WORK TO COMPLETE
Beginning at the line containing "Where should I", give again every line through the end of the data, unchanged and with both ends included. Drop any pictures.

RECORDS FOR THE TASK
──────────────────────────────
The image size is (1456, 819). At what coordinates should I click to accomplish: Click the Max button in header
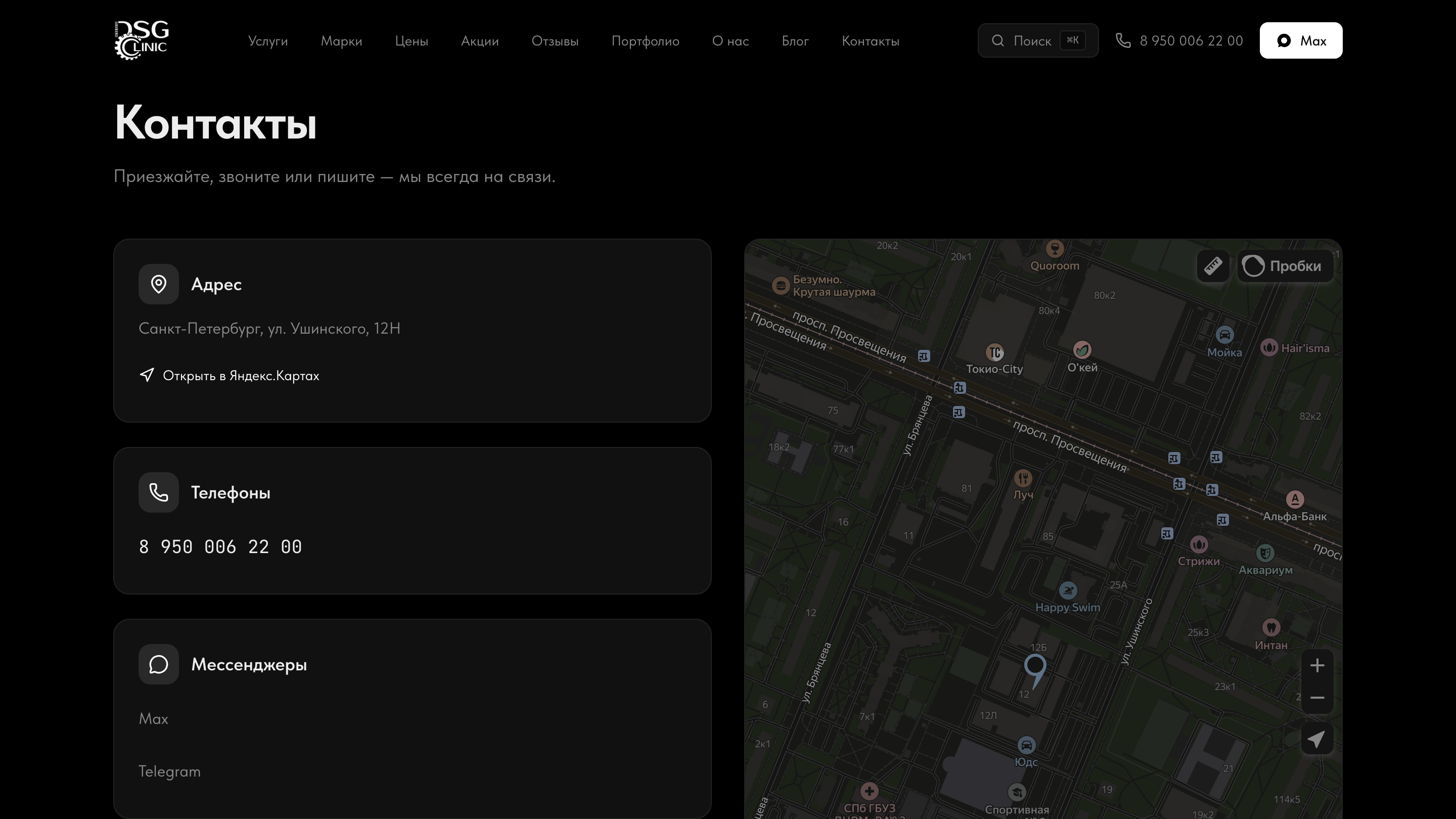pyautogui.click(x=1301, y=40)
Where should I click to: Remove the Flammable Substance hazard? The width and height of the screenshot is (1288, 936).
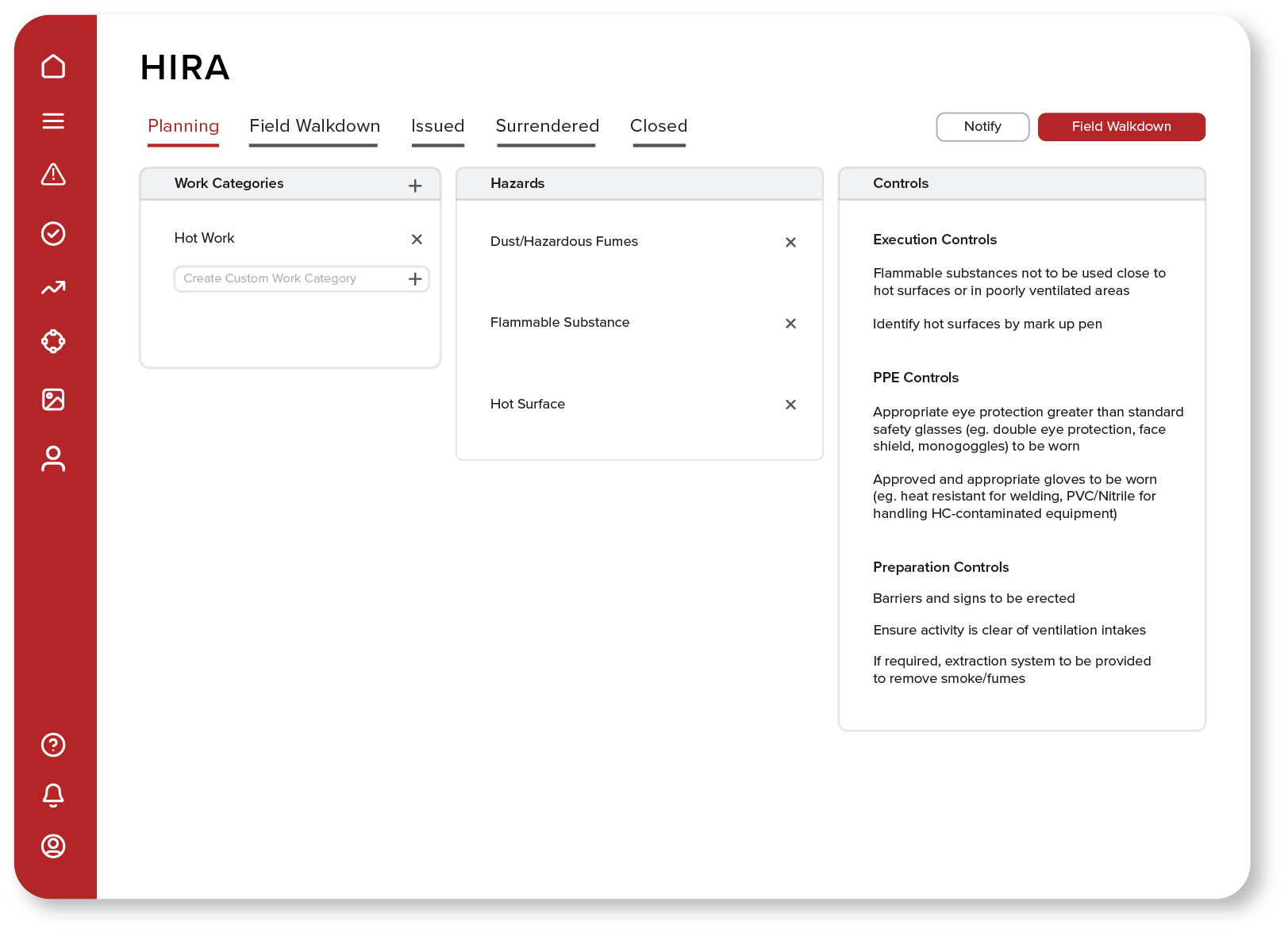(x=790, y=324)
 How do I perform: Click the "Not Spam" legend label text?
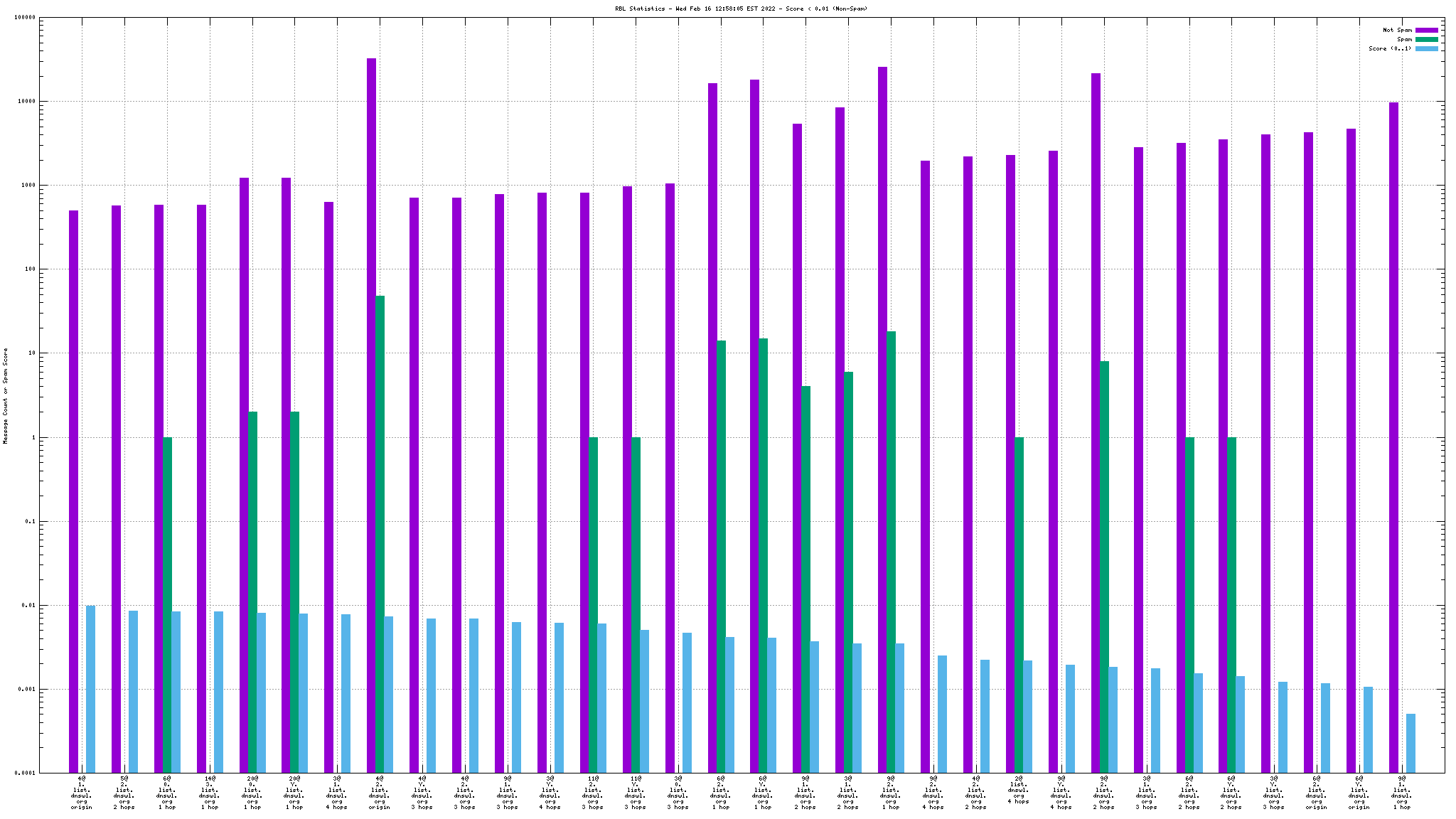1397,30
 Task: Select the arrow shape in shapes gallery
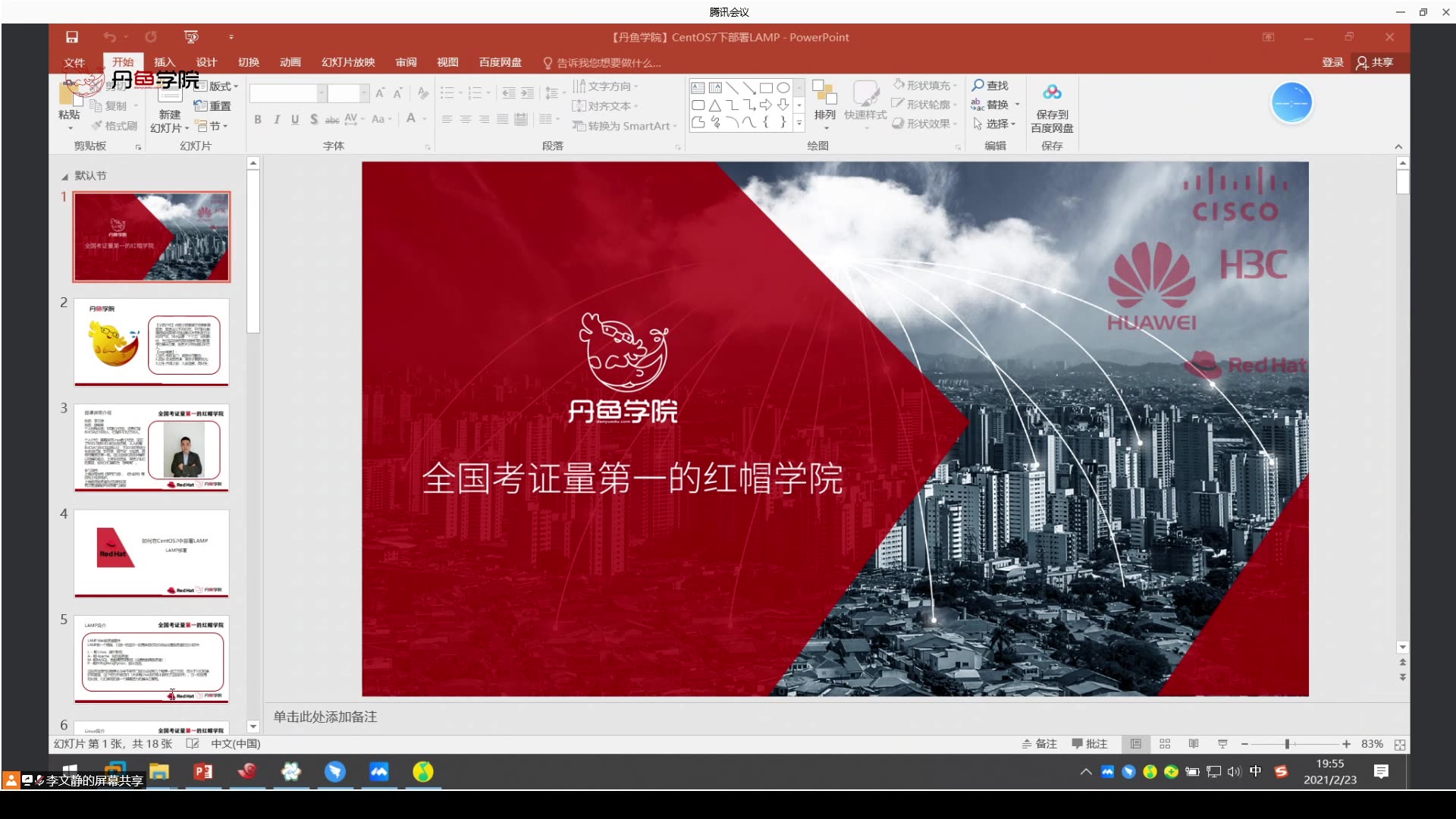coord(767,105)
──────────────────────────────
RESPONSE AREA
Where should I click to: Remove the Flammable Substance hazard? The width and height of the screenshot is (1288, 936).
(x=790, y=324)
 How do I perform: Click the "Not Spam" legend label text?
1397,30
 Task: Select the arrow shape in shapes gallery
coord(767,105)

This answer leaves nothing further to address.